[DOCUMENT TEXT]
The foot pad is interchangeable. Switch sides to fit your personal needs.
Made from quality components the specs for the Hoss Garden Fork are Overall length: 42”, Tine length: 11”, and Weight: 7 lbs.
How to Use a Garden Fork
This tool has many purposes in the garden. Due to the thicker tines of a garden fork versus a pitchfork, it excels at digging in the ground. A pitchfork is best for picking up loads of items and the garden fork is made for tasks with the dirt. However, in a pinch of course you can do those tasks with either tool.
When digging with the fork place the tines where you want to dig. Use your foot to push the tines all the way into the soil as deep as you can. Then pull back on the handle. The soil should crack and begin to break apart. When harvesting vegetables you want to then try and pull the crop out of the soil. If it does not come out free and easily, use the fork to loosen the soil even more.
When breaking up soil during garden prep. Press all 11″ of the tines or as deep as you can and then pull the handle back to loosen and break the ground. This is similar to the action you can achieve with a broadfork.
Best Task for Garden Forks
The #1 reason to have a digging fork is for harvesting root vegetables. I have one of these strong and sturdy tools in our backyard garden tool shed.
The tool is also good at turning garden beds, and cultivating and aerating the soil before planting. A common use for the spading fork is while preparing a garden bed.

[STATED EXERCISE 1] In the garden fork text, what is named as the #1 reason to have a digging fork?

[DATA EXCERPTS]

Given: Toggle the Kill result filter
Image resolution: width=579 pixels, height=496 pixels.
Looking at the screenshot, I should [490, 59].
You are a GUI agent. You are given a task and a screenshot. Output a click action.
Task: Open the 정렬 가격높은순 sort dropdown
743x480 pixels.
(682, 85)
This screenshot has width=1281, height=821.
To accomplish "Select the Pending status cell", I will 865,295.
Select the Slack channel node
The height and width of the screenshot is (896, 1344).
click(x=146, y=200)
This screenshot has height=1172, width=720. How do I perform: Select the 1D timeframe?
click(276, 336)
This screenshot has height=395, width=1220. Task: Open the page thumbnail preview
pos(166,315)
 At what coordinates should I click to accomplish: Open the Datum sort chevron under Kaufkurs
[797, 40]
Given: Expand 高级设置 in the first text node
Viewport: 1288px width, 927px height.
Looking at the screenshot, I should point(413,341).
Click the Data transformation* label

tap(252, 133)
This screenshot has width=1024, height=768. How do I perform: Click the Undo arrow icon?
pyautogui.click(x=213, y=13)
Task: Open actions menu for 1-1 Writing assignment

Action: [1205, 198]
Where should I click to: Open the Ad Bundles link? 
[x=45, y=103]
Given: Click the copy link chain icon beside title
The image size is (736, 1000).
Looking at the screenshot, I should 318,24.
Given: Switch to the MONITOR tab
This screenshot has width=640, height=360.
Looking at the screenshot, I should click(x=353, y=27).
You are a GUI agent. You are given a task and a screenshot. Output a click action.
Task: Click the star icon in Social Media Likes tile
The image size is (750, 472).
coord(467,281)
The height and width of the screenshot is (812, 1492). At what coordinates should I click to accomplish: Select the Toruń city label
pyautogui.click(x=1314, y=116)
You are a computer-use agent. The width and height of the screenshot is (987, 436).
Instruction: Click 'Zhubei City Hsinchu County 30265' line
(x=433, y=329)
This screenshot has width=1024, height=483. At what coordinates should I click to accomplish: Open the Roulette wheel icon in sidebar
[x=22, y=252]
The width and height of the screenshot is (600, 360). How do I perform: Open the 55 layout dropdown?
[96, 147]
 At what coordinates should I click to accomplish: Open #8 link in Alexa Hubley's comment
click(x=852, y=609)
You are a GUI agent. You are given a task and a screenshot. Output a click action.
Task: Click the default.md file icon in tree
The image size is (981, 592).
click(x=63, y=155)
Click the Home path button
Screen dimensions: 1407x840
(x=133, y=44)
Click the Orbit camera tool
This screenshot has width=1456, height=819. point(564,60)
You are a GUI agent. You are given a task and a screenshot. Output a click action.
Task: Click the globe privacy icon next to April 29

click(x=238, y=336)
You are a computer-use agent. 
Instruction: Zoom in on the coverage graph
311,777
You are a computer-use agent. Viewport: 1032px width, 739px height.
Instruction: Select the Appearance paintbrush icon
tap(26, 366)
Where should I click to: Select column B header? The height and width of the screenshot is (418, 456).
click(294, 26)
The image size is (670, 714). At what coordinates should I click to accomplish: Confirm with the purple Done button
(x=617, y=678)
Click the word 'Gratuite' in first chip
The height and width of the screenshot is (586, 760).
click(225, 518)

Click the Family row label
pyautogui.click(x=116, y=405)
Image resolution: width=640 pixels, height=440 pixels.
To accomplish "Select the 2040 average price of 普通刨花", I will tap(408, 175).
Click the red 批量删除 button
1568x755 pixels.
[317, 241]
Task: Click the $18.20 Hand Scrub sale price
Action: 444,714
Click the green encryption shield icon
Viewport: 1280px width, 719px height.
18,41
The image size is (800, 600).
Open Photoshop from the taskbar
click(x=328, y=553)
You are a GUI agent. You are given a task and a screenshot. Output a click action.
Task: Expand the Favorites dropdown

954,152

[STATED EXERCISE 2] Identify every line in the rows that contains the word "This" and copy each of those lines. Treat case as significant.

[WRITTEN SOLUTION 1] Harvesting root vegetables.

[WRITTEN SOLUTION 2]
This screenshot has width=1281, height=821.
This screenshot has height=1172, width=720. How do I perform: Select the 1D timeframe?
This screenshot has height=395, width=1220. Task: Open the page thumbnail preview
This screenshot has width=1024, height=768. How do I perform: Click the Undo arrow icon?
This screenshot has width=640, height=360.
This screenshot has width=1024, height=483. At what coordinates should I click to accomplish: Open the Roulette wheel icon in sidebar
This screenshot has width=1456, height=819. point(564,60)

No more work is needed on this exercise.